Code @3: If a request is submitted, the request is stored in compareOrTruncateRequests request processing, which is handled asynchronously by the doWork method.

Code @4: If it is a COMPARE or TRUNCATE request, empty the write RequestMap to be written to the queue and place the request in the compareOrTruncateRequests request queue, which is handled asynchronously by the doWork method.

Next, we focus on the implementation of the doWork method.

3.3 doWork Method

EntryHandler#doWork

public void doWork() {
    try {
        if (!memberState.isFollower()) {     // @1
            waitForRunning(1);
            return;
        }
        if (compareOrTruncateRequests.peek() != null) {    // @2
            Pair<PushEntryRequest, CompletableFuture<PushEntryResponse>> pair = compareOrTruncateRequests.poll();
            PreConditions.check(pair != null, DLedgerResponseCode.UNKNOWN);
            switch (pair.getKey().getType()) {
                case TRUNCATE:
                    handleDoTruncate(pair.getKey().getEntry().getIndex(), pair.getKey(), pair.getValue());
                    break;
                case COMPARE:
                    handleDoCompare(pair.getKey().getEntry().getIndex(), pair.getKey(), pair.getValue());
                    break;
                case COMMIT:
                    handleDoCommit(pair.getKey().getCommitIndex(), pair.getKey(), pair.getValue());
                    break;
                default:
                    break;
            }
        } else { // @3
            long nextIndex = dLedgerStore.getLedgerEndIndex() + 1;
            Pair<PushEntryRequest, CompletableFuture<PushEntryResponse>> pair = writeRequestMap.remove(nextIndex);
            if (pair == null) {
                checkAbnormalFuture(dLedgerStore.getLedgerEndIndex());
                waitForRunning(1);
                return;
            }
            PushEntryRequest request = pair.getKey();
            handleDoAppend(nextIndex, request, pair.getValue());
        }
    } catch (Throwable t) {
        DLedgerEntryPusher.logger.error("Error in {}", getName(), t);
        DLedgerUtils.sleep(100);
    }
}

Code @1: If the status of the current node is not from the node, then jump out.

Code @2: If the compareOrTruncateRequests queue is not empty, it indicates that there are COMMIT, COMPARE, TRUNCATE and other requests, which are processed first.
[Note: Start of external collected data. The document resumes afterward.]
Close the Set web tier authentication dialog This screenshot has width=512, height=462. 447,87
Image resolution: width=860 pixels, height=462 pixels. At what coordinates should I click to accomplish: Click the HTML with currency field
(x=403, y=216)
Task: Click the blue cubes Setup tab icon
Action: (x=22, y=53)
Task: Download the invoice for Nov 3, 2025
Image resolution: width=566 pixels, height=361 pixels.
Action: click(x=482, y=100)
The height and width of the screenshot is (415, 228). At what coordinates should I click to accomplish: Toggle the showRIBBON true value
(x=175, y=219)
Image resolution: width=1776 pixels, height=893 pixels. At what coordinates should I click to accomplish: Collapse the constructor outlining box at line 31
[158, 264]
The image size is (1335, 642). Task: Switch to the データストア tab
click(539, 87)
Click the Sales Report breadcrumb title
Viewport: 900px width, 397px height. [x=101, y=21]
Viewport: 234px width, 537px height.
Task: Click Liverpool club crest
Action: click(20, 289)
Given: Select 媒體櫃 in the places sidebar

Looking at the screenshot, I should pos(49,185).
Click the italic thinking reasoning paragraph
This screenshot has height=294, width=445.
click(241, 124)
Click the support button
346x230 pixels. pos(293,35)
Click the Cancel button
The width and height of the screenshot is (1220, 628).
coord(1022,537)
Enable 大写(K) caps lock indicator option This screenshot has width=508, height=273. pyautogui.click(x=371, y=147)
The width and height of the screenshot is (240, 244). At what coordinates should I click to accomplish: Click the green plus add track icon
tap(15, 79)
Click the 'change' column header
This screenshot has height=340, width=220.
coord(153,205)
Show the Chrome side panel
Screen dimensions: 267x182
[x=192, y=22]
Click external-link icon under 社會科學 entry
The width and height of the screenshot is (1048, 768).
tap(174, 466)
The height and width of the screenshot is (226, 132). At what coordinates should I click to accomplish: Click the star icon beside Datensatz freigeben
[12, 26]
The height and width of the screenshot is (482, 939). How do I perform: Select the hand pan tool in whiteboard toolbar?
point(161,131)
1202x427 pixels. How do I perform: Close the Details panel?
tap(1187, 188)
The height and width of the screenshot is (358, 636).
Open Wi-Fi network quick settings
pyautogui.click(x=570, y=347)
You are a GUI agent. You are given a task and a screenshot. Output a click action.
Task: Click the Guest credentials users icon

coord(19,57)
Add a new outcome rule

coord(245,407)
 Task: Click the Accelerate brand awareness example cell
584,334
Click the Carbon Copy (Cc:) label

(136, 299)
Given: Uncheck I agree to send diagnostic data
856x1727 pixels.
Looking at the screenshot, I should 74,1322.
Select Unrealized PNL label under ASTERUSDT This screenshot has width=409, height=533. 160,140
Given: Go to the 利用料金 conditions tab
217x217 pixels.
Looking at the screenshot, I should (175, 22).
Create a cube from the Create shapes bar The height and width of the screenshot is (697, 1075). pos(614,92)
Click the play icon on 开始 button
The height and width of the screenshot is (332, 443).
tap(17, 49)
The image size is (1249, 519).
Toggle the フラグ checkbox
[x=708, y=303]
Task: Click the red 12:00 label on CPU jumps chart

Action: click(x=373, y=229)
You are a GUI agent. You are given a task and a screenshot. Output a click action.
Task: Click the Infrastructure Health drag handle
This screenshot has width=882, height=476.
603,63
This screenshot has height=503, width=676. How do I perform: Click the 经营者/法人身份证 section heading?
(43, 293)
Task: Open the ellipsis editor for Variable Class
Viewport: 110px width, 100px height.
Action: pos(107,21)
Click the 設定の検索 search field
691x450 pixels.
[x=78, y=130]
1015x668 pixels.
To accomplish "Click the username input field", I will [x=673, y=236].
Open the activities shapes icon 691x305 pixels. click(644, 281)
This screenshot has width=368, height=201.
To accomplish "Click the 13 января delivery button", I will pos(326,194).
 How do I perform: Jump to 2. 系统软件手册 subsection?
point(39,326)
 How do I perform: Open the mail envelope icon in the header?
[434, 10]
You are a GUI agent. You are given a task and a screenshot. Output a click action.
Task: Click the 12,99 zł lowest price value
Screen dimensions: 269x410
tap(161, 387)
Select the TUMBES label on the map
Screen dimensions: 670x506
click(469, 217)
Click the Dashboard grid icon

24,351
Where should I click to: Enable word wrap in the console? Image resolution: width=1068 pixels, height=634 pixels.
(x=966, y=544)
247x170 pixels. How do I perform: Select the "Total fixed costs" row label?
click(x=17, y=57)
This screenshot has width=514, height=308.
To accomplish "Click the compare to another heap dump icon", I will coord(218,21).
It is worth noting that peek, poll and other non-blocking methods are used here, and then the corresponding method is invoked according to the type of request. More on that later.

Code @3: If there are only append class requests, try to get the next message replication request (ledgerEndIndex + 1) as key from the writeRequestMap container based on the largest message sequence number of the current node. If it is not empty, the doAppend request is executed, and if it is empty, checkAbnormalFuture is called to handle the exception.

Next, we will focus on the details of each processing.

3.3.1 handleDoCommit

Processing the submission request is relatively simple, that is, calling the updateCommittedIndex of DLedgerStore to update its submitted offset, so let's take a look at the updateCommittedIndex method of DLedgerStore.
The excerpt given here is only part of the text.